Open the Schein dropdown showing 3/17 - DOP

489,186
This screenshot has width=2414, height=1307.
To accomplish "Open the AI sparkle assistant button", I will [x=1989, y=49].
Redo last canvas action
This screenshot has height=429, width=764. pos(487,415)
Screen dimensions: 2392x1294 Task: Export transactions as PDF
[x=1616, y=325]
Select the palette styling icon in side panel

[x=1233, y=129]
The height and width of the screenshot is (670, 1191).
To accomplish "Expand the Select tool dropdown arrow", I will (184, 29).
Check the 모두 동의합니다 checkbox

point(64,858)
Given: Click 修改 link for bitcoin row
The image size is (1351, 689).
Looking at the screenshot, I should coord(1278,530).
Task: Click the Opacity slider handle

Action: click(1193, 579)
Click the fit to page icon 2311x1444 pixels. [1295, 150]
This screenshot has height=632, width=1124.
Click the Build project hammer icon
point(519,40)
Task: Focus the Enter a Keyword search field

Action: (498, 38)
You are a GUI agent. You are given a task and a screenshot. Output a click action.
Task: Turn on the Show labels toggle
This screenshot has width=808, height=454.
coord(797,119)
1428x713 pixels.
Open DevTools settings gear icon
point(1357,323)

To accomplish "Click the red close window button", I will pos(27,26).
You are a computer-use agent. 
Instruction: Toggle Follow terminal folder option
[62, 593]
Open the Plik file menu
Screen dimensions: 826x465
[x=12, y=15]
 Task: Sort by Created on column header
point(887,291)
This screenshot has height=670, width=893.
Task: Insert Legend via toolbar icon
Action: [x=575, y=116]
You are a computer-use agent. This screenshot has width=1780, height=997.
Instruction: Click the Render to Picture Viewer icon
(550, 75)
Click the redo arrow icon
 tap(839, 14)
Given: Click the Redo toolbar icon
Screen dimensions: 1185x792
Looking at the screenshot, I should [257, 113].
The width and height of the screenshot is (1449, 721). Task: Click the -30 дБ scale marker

What needs to be done - Going down from the first line of the entries above, restate each line word for word until the line holding "The height and" is done.

Result of the exercise -
Open the Schein dropdown showing 3/17 - DOP

489,186
This screenshot has width=2414, height=1307.
To accomplish "Open the AI sparkle assistant button", I will [x=1989, y=49].
Redo last canvas action
This screenshot has height=429, width=764. pos(487,415)
Screen dimensions: 2392x1294 Task: Export transactions as PDF
[x=1616, y=325]
Select the palette styling icon in side panel

[x=1233, y=129]
The height and width of the screenshot is (670, 1191).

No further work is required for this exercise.